WHAT THIS TASK INVOLVES – Turn the records below into a numbered list with one line per item, skipping any blank lines. Leave the pictures out of your answer.

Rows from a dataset
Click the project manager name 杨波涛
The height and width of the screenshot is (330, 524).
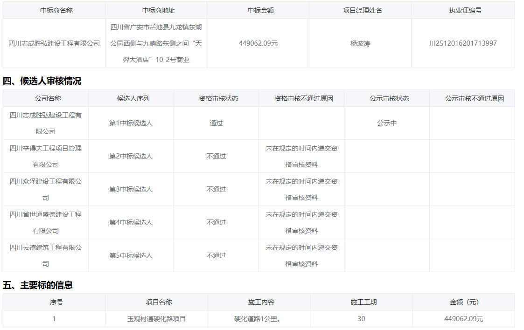[x=360, y=43]
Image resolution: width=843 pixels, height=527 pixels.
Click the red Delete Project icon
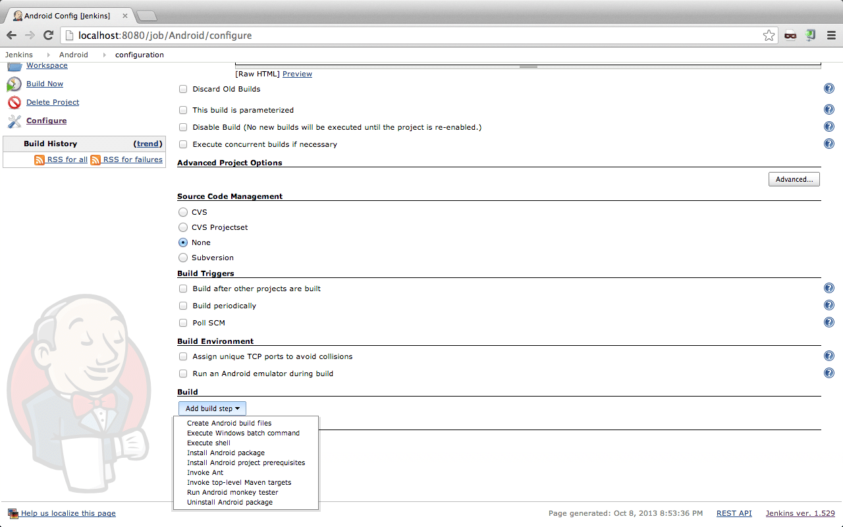pos(14,103)
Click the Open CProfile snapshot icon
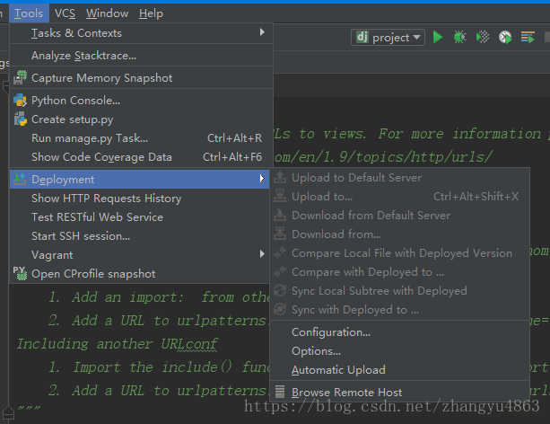 [20, 273]

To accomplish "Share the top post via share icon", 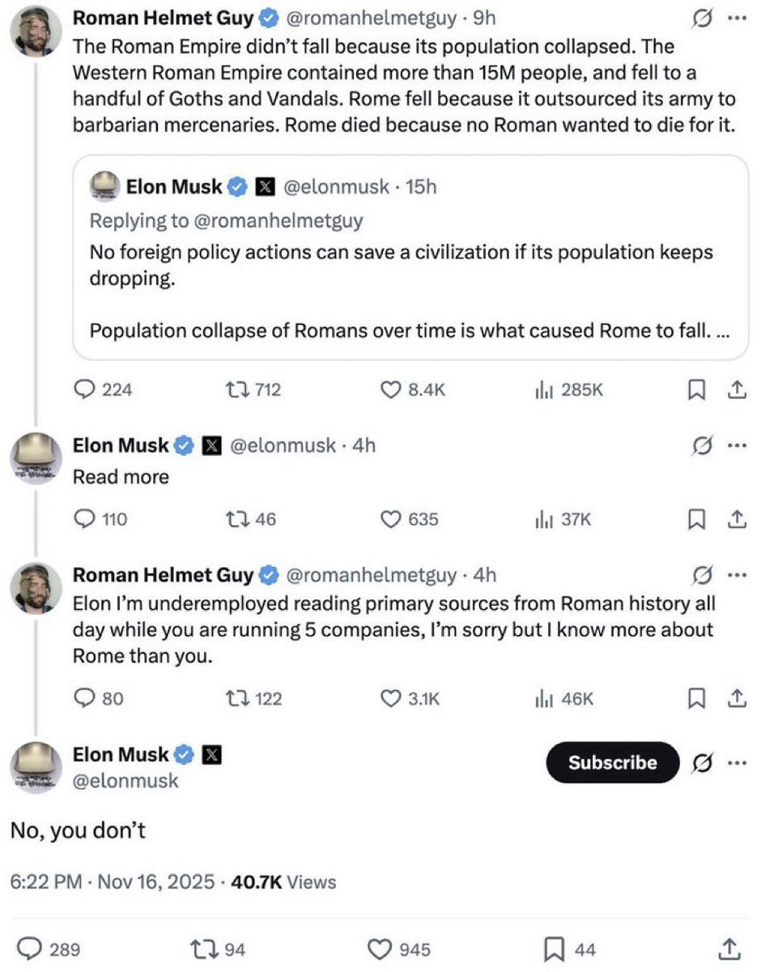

FINAL RESULT –
1. Click the project manager name 杨波涛
2. The height and width of the screenshot is (330, 524).
3. [x=360, y=43]
4. Image resolution: width=843 pixels, height=527 pixels.
5. Click the red Delete Project icon
6. pos(14,103)
7. Click the Open CProfile snapshot icon
8.  [20, 273]
9. To accomplish "Share the top post via share icon", 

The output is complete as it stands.